I nodded. “I also spoke to Alessandro Matteo briefly. And I have an appointment to see Ginevra Mucci tomorrow.”
“I’ve met Alessandro a couple of times,” Ellie said. “But I’ve never worked with him or talked to him. He’s hot, though, isn’t he?”
“He might be hot but there was something a bit odd about him. He was very curious and in fact a bit upset about the plans Elisabetta had made for tonight, whatever they were…” I explained.
“Tonight? But she’s dead. Why would her plans for tonight still interest him?” Ellie asked.
“That’s exactly what I’m asking myself.” I stopped for a moment, remembering the intense look in his eyes as we’d talked about her plans. “Kristine says that Alessandro is the ‘jealous type’, and that he’d become quite possessive of Elisabetta.”
“So maybe Elisabetta had plans to meet someone else? Plans she wouldn’t tell him?” Ellie said.
“Maybe,” I agreed.
“Well it seems a bit extreme to stay jealous even after someone’s died…” Sebastian said.
“The only gossip I’ve heard about him lately is that he has money trouble. Transitioning into acting hasn’t been easy for him,” Ellie said.
“That’s funny, I heard that Elisabetta was having money trouble, too…Kristine mentioned it.”
“Well, I can ask around about him,” Ellie volunteered.
“That would be great.” I gave Ellie a thumbs up. “I’d really like to know more about his relationship with Elisabetta.”
“And I know they’re not on your shortlist, but Coco Sommerino D’Alda and her mother, Lavinia, were at Ugo’s too, weren’t they?” Ellie said.
“Yes, but they left before the food arrived,” I said.
“I could help you meet them if you’d like. Maybe they could shed a bit more light on last night?”
“Yes please, Ellie, that would be great. I need to hear as many details about the party as I can.”
Ellie nodded. “No problem. I know Coco well; she’s always at the big shows – designers love her – and we’re often at the same parties. I can call her and set something up for you. In fact, why don’t I send her a message now?” Ellie said, taking out her phone.
“Are you going to ask Ugo about his row with Elisabetta?” Sebastian said as he helped himself to the last slice of bruschetta.
“Yes, I must. I’ll call him later tonight,” I said. “In the meantime did you find anything out about the cards or Marzia?”
“I thought you’d never ask,” Sebastian smiled.

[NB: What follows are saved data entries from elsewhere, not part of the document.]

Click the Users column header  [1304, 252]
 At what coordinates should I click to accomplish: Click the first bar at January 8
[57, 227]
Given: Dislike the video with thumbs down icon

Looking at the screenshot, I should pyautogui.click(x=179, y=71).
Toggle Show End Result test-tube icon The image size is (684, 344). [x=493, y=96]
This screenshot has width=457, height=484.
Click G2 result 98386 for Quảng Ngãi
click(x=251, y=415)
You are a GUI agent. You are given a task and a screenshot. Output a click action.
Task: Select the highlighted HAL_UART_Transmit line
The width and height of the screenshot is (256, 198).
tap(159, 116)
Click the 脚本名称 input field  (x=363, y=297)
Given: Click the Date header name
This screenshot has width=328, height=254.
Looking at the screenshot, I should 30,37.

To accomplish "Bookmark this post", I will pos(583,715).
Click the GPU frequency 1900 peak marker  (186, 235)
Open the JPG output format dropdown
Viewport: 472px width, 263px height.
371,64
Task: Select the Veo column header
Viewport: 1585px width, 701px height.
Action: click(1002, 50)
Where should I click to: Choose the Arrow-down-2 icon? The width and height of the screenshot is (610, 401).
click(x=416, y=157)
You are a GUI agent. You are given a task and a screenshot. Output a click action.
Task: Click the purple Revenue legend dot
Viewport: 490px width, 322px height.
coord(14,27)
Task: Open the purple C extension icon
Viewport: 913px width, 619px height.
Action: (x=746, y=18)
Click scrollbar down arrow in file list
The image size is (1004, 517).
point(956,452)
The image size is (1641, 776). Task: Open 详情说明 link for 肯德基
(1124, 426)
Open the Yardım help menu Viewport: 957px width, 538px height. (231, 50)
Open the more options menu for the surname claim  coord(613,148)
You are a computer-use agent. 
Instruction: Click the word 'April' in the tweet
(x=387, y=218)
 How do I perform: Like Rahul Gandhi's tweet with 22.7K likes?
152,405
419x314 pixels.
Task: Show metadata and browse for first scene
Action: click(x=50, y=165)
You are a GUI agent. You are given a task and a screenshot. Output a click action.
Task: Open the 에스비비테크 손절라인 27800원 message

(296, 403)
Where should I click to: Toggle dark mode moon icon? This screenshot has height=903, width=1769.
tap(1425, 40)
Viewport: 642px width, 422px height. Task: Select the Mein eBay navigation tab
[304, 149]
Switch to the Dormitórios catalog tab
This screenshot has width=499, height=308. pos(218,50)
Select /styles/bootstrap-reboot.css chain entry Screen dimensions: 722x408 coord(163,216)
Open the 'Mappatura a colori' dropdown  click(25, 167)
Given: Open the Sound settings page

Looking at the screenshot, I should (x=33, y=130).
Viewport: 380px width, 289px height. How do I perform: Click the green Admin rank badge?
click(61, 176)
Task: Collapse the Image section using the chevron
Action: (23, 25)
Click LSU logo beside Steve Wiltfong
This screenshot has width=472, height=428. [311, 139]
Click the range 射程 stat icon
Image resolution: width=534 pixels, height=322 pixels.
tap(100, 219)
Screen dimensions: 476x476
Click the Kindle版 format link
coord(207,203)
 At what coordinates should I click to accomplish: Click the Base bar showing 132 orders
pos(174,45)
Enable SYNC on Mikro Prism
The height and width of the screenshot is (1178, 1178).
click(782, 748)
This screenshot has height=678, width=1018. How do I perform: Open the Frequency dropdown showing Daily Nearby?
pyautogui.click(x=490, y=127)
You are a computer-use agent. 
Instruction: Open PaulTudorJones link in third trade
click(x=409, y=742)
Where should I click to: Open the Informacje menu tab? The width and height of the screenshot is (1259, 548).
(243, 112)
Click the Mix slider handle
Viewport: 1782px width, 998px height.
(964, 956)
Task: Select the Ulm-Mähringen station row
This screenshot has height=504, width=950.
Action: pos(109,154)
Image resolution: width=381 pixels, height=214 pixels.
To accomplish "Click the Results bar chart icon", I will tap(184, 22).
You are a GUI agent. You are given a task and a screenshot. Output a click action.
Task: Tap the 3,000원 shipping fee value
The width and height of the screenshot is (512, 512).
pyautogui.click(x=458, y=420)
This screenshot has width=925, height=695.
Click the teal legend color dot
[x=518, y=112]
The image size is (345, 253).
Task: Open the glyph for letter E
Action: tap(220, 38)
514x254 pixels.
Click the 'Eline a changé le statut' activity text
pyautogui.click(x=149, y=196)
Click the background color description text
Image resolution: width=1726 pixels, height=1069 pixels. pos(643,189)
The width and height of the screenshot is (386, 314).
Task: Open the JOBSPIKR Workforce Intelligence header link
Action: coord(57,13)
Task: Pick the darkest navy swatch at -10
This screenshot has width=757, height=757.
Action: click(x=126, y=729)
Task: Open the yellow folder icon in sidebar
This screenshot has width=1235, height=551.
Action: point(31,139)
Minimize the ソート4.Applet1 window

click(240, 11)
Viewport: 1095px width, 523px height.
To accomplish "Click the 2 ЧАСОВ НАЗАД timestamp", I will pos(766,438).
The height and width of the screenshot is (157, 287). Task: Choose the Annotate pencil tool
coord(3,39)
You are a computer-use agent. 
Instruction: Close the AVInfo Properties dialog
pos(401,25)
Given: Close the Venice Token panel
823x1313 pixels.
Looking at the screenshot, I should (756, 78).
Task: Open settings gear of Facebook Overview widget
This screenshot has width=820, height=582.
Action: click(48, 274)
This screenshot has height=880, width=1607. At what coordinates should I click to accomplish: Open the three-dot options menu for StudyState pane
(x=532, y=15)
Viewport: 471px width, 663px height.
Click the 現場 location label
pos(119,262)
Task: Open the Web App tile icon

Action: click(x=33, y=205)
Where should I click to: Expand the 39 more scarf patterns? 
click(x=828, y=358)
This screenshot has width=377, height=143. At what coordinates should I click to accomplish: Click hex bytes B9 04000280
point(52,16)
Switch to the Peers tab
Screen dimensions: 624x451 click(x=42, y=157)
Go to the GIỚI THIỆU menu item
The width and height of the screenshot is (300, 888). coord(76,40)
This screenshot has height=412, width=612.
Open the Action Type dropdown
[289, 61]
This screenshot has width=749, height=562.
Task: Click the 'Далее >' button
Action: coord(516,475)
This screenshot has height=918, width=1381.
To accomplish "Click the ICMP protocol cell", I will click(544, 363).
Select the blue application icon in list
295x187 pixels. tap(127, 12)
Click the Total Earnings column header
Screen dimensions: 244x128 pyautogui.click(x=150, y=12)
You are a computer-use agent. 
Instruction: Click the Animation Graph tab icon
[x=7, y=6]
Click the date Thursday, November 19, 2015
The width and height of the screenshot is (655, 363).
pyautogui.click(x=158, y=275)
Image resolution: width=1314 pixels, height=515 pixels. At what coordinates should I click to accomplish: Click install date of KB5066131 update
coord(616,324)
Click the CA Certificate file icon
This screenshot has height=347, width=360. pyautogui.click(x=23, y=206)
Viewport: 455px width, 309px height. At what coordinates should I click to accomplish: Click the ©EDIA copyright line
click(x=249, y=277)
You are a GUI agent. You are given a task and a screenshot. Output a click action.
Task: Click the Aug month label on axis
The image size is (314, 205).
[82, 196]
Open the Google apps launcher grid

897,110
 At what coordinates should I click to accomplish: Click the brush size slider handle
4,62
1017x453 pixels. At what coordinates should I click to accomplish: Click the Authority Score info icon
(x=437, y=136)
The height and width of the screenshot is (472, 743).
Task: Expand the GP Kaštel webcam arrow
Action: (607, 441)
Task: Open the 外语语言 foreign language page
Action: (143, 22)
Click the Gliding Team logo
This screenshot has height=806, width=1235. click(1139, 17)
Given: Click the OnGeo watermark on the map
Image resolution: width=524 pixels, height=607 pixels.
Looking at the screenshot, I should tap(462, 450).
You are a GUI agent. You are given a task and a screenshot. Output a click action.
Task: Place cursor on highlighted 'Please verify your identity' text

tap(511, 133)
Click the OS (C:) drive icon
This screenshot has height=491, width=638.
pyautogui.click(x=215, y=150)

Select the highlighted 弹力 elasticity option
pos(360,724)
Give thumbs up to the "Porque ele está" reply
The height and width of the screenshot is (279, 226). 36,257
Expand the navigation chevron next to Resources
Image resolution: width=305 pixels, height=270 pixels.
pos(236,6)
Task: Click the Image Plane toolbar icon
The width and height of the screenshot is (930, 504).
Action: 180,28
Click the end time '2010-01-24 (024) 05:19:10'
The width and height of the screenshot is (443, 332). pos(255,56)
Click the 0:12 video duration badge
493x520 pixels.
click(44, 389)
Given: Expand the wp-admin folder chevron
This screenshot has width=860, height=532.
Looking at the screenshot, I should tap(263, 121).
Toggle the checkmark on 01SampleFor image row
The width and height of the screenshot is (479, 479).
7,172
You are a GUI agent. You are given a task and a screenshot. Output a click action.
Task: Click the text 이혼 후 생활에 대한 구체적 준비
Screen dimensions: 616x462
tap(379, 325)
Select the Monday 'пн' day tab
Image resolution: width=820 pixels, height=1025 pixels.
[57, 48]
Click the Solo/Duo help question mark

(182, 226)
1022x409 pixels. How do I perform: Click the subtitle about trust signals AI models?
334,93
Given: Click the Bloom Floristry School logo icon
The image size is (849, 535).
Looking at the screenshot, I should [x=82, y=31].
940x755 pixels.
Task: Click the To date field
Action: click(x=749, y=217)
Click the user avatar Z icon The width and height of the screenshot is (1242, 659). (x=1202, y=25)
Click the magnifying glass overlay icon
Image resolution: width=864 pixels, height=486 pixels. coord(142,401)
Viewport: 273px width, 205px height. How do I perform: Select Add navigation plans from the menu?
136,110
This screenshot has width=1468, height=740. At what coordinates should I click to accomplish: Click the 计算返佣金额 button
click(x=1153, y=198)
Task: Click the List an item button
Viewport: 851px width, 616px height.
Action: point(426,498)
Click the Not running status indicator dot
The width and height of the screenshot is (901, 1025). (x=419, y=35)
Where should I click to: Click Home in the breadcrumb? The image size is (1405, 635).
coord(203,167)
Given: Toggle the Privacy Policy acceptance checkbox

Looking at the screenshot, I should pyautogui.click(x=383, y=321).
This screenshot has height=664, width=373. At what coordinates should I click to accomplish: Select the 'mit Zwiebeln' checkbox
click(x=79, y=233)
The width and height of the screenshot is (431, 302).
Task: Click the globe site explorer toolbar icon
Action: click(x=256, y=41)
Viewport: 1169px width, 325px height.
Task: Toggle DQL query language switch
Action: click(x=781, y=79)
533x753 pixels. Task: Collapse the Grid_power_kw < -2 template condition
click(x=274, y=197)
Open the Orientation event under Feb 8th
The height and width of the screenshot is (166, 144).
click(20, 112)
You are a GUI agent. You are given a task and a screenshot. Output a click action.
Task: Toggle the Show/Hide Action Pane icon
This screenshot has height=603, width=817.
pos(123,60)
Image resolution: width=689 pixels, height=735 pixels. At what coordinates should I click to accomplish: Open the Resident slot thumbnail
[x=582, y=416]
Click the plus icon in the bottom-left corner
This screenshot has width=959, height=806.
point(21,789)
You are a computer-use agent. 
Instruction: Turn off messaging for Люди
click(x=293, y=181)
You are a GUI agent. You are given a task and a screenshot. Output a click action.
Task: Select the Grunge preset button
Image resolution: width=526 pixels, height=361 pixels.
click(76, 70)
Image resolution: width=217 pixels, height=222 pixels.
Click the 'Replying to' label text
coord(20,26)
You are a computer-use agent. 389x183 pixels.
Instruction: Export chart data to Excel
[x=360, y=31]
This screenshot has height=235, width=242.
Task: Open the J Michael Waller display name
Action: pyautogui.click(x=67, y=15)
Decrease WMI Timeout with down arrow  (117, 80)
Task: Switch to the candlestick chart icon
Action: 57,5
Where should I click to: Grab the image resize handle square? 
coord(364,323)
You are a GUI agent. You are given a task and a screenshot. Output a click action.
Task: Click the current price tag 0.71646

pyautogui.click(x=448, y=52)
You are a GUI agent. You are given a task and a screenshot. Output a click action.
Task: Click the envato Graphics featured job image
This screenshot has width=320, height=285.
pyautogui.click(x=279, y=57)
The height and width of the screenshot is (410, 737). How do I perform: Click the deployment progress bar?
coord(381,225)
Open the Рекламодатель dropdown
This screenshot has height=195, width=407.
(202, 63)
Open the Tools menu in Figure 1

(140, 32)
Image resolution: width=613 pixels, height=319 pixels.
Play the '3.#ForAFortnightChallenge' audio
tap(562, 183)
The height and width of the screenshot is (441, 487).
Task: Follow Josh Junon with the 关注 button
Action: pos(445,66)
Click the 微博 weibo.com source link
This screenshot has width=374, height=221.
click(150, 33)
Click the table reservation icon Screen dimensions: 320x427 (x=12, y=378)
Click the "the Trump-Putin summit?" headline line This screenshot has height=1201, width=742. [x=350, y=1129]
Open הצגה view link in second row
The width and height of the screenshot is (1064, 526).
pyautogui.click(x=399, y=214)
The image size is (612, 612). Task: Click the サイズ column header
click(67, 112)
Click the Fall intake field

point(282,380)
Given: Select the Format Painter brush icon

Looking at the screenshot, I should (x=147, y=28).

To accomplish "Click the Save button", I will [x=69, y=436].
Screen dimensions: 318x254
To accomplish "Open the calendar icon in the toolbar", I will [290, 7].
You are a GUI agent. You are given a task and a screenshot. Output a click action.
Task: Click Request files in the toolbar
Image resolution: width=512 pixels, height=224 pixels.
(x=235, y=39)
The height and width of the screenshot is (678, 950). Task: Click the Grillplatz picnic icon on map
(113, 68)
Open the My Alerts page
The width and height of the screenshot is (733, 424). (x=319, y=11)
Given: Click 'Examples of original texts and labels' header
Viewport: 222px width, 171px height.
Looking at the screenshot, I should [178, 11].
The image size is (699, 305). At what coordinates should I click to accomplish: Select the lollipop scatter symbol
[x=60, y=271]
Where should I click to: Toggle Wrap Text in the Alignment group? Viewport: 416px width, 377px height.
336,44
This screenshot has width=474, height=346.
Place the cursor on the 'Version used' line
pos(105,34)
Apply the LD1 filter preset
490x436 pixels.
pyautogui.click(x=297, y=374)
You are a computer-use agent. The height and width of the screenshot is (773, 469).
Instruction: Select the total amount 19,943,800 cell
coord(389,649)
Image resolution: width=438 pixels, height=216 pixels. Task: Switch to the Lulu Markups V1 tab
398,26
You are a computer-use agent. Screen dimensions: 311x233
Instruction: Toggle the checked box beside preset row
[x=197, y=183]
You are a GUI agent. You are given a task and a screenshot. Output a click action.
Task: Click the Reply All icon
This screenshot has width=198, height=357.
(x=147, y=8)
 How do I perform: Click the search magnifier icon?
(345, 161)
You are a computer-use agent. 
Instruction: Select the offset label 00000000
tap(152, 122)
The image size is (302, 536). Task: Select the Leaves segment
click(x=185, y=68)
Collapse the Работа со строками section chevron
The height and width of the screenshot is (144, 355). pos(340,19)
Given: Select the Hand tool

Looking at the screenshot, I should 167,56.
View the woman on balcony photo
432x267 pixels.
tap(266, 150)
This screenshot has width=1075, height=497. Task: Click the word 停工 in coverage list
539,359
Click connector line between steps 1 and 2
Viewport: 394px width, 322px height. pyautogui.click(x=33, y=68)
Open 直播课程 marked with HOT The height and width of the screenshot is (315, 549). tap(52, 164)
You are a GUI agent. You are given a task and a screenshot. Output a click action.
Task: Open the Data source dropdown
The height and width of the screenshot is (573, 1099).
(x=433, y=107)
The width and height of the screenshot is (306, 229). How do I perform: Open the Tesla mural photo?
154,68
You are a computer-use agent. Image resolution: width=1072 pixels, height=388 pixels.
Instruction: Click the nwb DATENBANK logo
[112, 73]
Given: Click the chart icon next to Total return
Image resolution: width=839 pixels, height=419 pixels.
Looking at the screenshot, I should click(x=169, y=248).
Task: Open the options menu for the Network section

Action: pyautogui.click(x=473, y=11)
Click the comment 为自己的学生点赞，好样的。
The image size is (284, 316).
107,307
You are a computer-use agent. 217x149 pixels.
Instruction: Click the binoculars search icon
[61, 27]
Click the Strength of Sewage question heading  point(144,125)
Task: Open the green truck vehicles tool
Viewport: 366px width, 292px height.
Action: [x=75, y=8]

I showed the cards to Ellie as Sebastian began. “First of all,” he said, “I told the girl on reception at Megastudio that I’d been in Studio Three last week and had lost a grey envelope. As far as she knew no one has said anything about missing any cards – or even just the envelope. Because the studios are kept empty, except for a few pieces of basic furniture – they don’t have a lost and found. Anything left behind is normally spotted straight away by the clean-up crews.”
“And what about yesterday – Monday? Was the studio busy then?” Ellie asked.
“Yup, there was a small group shooting,” Sebastian answered. “But no one has called them to ask about a missing envelope.”
Sebastian pulled his notebook from the inside pocket of his leather jacket. “It was beauty products. No live models. The dressing room wasn’t used.”
“So it seems likely the envelope was forgotten today.”
Sebastian nodded. “And if no one has reported them missing, it seems even more likely that they belonged to Elisabetta.”
“I agree. I mean, if they’re old and valuable they might be part of a collection, and surely, if that’s the case, someone would have come forward to claim them?”
“I asked the receptionist to give me a call if anybody mentioned them,” Sebastian said. “I don’t know if she’ll do it, but like you say, it would be interesting to know if anyone does ask after them.”
“But do you think the cards have some connection with Elisabetta’s death?” Ellie asked.
I shrugged my shoulders. “Who knows? At this point I have no way of linking the two. But it is odd that I found the cards in the studio just next to her. Maybe they were hers. Maybe she liked tarot?” I said as I pulled the black card with the dancing skeleton out from behind the other two and pushed it across the table towards Ellie and Sebastian. “And I know enough about tarot to understand that this card represents death.”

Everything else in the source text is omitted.